» Problem to work on
Reprint every line of the data, keeping each character intact.

BEGIN Dataset

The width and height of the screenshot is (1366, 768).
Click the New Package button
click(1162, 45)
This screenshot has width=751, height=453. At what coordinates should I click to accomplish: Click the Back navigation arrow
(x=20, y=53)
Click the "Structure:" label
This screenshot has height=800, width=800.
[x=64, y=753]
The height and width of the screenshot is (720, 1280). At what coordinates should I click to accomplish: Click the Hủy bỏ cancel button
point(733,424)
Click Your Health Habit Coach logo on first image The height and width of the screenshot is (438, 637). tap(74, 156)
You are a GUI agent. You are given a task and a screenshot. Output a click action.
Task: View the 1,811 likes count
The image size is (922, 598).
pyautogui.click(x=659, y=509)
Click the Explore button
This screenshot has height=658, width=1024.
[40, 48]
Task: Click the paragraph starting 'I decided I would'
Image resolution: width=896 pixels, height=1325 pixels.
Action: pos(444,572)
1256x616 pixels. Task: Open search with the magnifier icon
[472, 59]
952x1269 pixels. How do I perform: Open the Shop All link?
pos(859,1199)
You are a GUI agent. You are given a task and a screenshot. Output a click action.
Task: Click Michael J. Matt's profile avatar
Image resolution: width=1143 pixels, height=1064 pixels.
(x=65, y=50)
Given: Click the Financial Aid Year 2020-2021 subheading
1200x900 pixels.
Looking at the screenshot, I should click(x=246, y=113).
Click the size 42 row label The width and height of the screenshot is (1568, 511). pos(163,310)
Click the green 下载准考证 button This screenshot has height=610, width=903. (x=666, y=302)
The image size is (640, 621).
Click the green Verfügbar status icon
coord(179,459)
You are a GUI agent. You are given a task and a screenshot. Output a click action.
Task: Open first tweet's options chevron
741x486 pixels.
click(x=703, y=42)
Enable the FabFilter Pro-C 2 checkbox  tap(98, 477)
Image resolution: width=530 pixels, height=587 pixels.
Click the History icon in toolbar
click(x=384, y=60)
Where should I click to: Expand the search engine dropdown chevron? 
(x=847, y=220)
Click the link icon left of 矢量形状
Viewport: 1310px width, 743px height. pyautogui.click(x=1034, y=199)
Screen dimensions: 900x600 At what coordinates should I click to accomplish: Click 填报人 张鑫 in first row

END Dataset

» Result for this exercise
The width and height of the screenshot is (1366, 768).
Click the New Package button
click(1162, 45)
This screenshot has width=751, height=453. At what coordinates should I click to accomplish: Click the Back navigation arrow
(x=20, y=53)
Click the "Structure:" label
This screenshot has height=800, width=800.
[x=64, y=753]
The height and width of the screenshot is (720, 1280). At what coordinates should I click to accomplish: Click the Hủy bỏ cancel button
point(733,424)
Click Your Health Habit Coach logo on first image The height and width of the screenshot is (438, 637). tap(74, 156)
You are a GUI agent. You are given a task and a screenshot. Output a click action.
Task: View the 1,811 likes count
The image size is (922, 598).
pyautogui.click(x=659, y=509)
Click the Explore button
This screenshot has height=658, width=1024.
[40, 48]
Task: Click the paragraph starting 'I decided I would'
Image resolution: width=896 pixels, height=1325 pixels.
Action: pos(444,572)
1256x616 pixels. Task: Open search with the magnifier icon
[472, 59]
952x1269 pixels. How do I perform: Open the Shop All link?
pos(859,1199)
You are a GUI agent. You are given a task and a screenshot. Output a click action.
Task: Click Michael J. Matt's profile avatar
Image resolution: width=1143 pixels, height=1064 pixels.
(x=65, y=50)
Given: Click the Financial Aid Year 2020-2021 subheading
1200x900 pixels.
Looking at the screenshot, I should click(x=246, y=113).
Click the size 42 row label The width and height of the screenshot is (1568, 511). pos(163,310)
Click the green 下载准考证 button This screenshot has height=610, width=903. (x=666, y=302)
The image size is (640, 621).
Click the green Verfügbar status icon
coord(179,459)
You are a GUI agent. You are given a task and a screenshot. Output a click action.
Task: Open first tweet's options chevron
741x486 pixels.
click(x=703, y=42)
Enable the FabFilter Pro-C 2 checkbox  tap(98, 477)
Image resolution: width=530 pixels, height=587 pixels.
Click the History icon in toolbar
click(x=384, y=60)
Where should I click to: Expand the search engine dropdown chevron? 
(x=847, y=220)
Click the link icon left of 矢量形状
Viewport: 1310px width, 743px height. pyautogui.click(x=1034, y=199)
Screen dimensions: 900x600 At what coordinates should I click to accomplish: Click 填报人 张鑫 in first row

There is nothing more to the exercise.